The solution they (okay, I'll drop being coy--it was me) came up with was to completely split the sim/physics domain from the render domain into two completely separate data structures. In the parlance of Bevy, the best analogy would be two separate Worlds. The sim ran in its own thread completely decoupled from rendering. (This was early 2000s--multiple threads was cutting edge. I had bought me an AMD Athlon 64 x2 and I wanted to leverage that second core!) When the sim finished a tick, it would queue up the computed state needed by the renderer/UI. When the render thread interpolated past the "current" tick, it would apply the next batch of sim state. So there were actually three variants of game state: the live sim state, the end-of-tick snapshots, and the render/UI state. The snapshots let the sim start the next update before the render thread applied the previous.

This worked. We shipped the game with a deterministic sim/physics update (well, mostly deterministic as anyone who had a multiplayer game "desync" can attest). Upsides:

But it wasn't perfect:

Years later, I had the privilege to try again at a different company. Planetary Annihilation attempted to address some of those shortcomings by adding more magic and cleverness. Forrest Smith did a great job describing the whole system in this blog post. The short version in Bevy terms is that we built a distributed ECS where every "component" was backed by an animation key-frame history instead of a single current value. The simulation would grow history by appending to these curves. The render/UI stuff sampled the curves at a smoothly interpolating playback position.
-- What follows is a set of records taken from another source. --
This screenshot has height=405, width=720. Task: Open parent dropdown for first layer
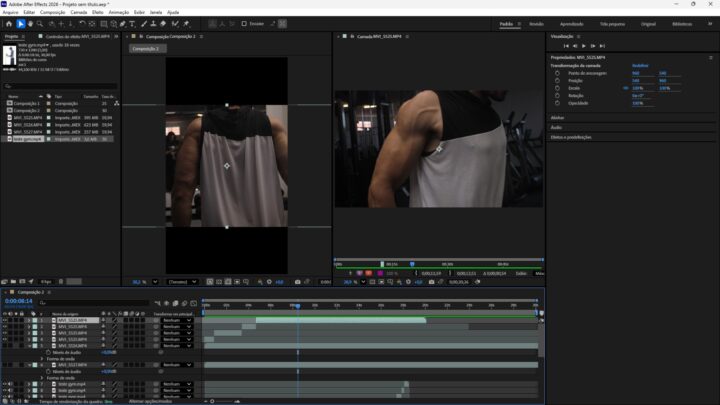click(x=176, y=320)
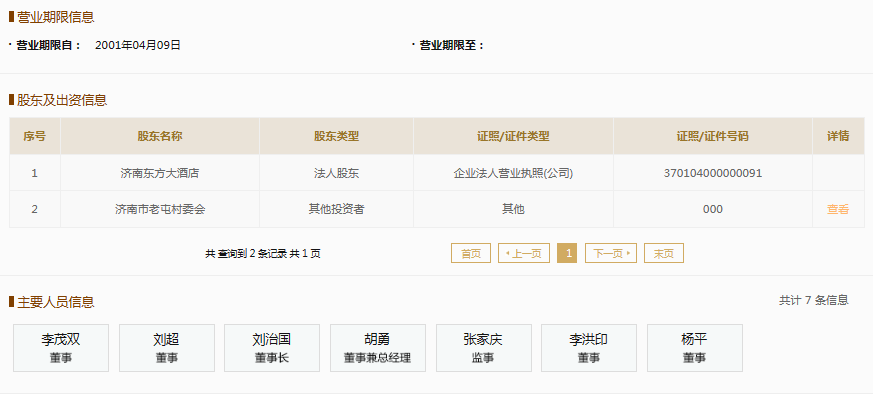873x394 pixels.
Task: Open 张家庆 监事 card
Action: click(x=483, y=348)
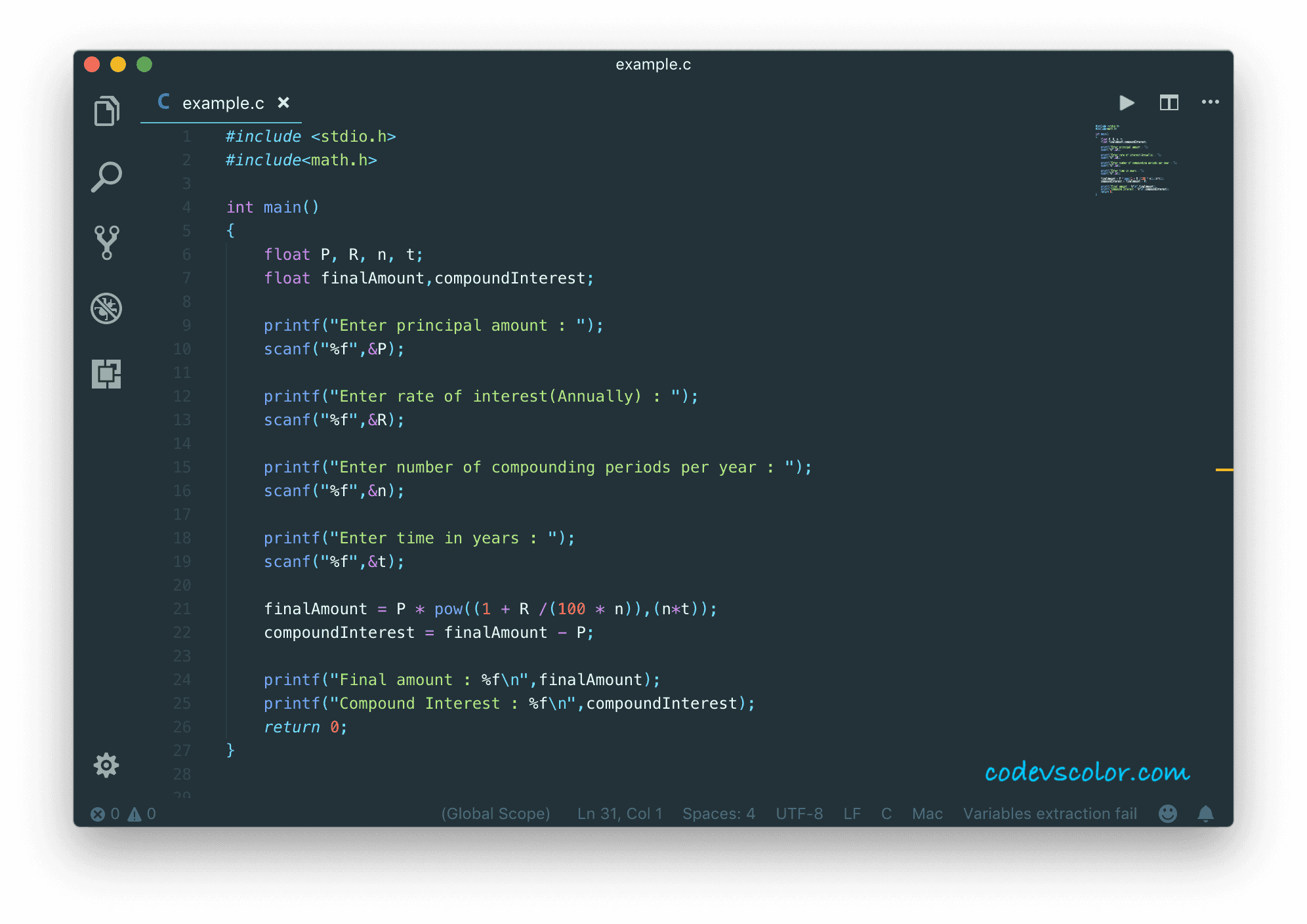The width and height of the screenshot is (1307, 924).
Task: Click Ln 31, Col 1 indicator
Action: tap(619, 814)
As a side-effect, this gave us replay for free: just move that interpolation point back to the beginning of time. And save/load: just store those history curves.
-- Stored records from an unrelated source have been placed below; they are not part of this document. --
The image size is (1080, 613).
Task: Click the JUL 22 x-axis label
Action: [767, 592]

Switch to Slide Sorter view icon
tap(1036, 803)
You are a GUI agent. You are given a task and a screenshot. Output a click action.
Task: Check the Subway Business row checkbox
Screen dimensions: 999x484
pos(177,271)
The original idea was that the sim and UI would both directly access this shared history database. In practice, we didn't end up doing exactly that. Instead, the sim kept a lot of state that wasn't part of the history/ECS system and we only moved stuff into the history system that we needed for UI or replay/save/load purposes. And the UI/renderer ended up copying lots of state from the history system into traditional datastructures instead of directly accessing the history system as I had originally envisioned. Also, I slipped that "distributed" word in there. We didn't have a headless variant of the game, we only had headless. The sim ran in its own process as part of a headless server even for single player games. The client program contained the renderer and the UI and could spawn a background server process whenever needed. Which meant that the sim and UI were not really sharing the same database, they each had their own copies and the networking code incrementally copied state from the server to the client. They were the same in the notion of "same implementation" but not actually physically the same bits in memory.

(Given that it was a RTS that we expected to be played primarily multiplayer, that seemed like a reasonable choice. Add single player to a multiplayer game by expanding "multi" to include the n=1 case instead of having multiplayer be an afterthought shoehorned into a singleplayer architecture.)
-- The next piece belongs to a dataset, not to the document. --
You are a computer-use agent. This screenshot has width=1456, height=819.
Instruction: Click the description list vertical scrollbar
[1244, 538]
This worked quite well for our domain, but it still wasn't perfect. It was a significant engineering effort. It did solve some problems by establishing a decisive notion of time and how properties change over time. But the complexity was significant and it is hard to see how to justify it unless your aspirations are as over-the-top as ours where for PA.

And it still had the same extra latency along the UI event -> simulation -> UI feedback path that Supreme Commander had. It was acceptable for PA because it was an RTS, but that could easily be a real problem for more latency sensitive genres like FPS or rhythm games.

Looking at Bevy specifically, I can't recommend the PA model despite my love of it. It is significant complexity that isn't needed and/or is incompatible with non-RTS style games. It also didn't extend beyond the domain of "game simulation state" in the same way Bevy is trying to leverage its ECS stuff (for example, using ECS for the front-end UI elements).

But I think the "multiple worlds" notion from Supreme Commander could have potential. I think a brute-force version of that could be implemented now--just instantiate a regular world for UI and a stripped down headless world for the simulation. Each world would have an independent set of entities and systems and would have its own update loop. Data would have to be explicitly copied from one world to the other world--probably via something that would look alot like an in-memory save in the sim followed by an load-from-memory restore in the render/UI world.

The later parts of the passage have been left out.